Adam Green — co-founder of the Progressive Change Campaign Committee, which has also endorsed Warren — said that when it comes to Warren’s answers to the tax question, “there’s growing frustration by pundits, but there’s growing admiration by Democratic voters who are frustrated with Democratic politicians repeating right-wing talking points to their detriment.”

But Marc Goldwein of the budget watchdog group the Committee for a Responsible Federal Budget took issue with the progressive criticism.

He said “it’s not only a fair, but it’s a really important question” to ask candidates how they’re going to pay for getting rid of premiums and deductibles.

The Democratic race has been dominated by the debate over health care, with Warren and Sanders backing Medicare for All and Biden, Buttigieg and other candidates backing more moderate proposals that would maintain a role for private health insurance.

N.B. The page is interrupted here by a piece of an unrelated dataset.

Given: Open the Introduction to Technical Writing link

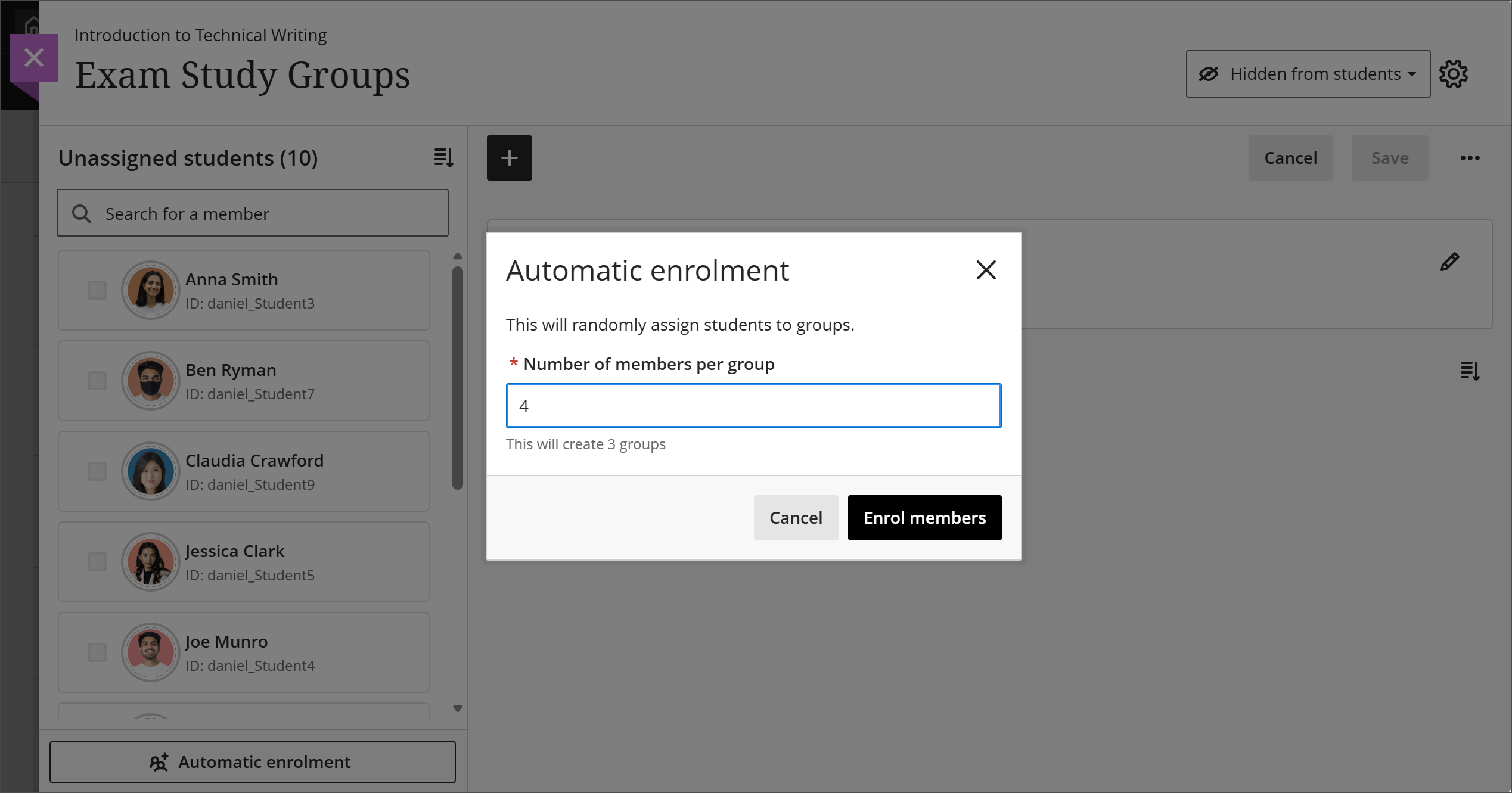Looking at the screenshot, I should 200,35.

Buttigieg released a plan last week that allows people with insurance through their employer to either keep it or join a new government plan. He has said he’d pay for his plan through unspecified cost savings and corporate tax changes.

Democrats who oppose Medicare for All are warning that the multitrillion-dollar price tag will bankrupt the government. And they say that Medicare for All, although popular in the polls, is a surefire general election loser, as voters will be scared off by the higher taxes and the prospect of losing their private health insurance plans.

In a preview of how the issue could play out in the general election, Americans for Tax Reform, the group led by Grover Norquist, has been highlighting a portion of Colbert’s interview with Warren.

“If a Democrat refuses to answer a question about whether they will raise taxes you know it’s because the answer is ‘yes,’” said Erin Perrine, a spokeswoman for President Trump’s campaign. “Elizabeth Warren’s government takeover of health care eliminates private health insurance and gives free health care to illegal immigrants paid for by hardworking Americans.”

Democratic strategist Brad Bannon said that if he were advising Warren, he’d tell her to say taxes will go up but that people’s overall health costs would be lower. He argued that Warren’s indirectness could be a problem both in the primary and the general election.

“By not answering the question directly, it seems evasive, and that’s not a message you want to send,” Bannon said. “Bite the bullet because you can make the sale.”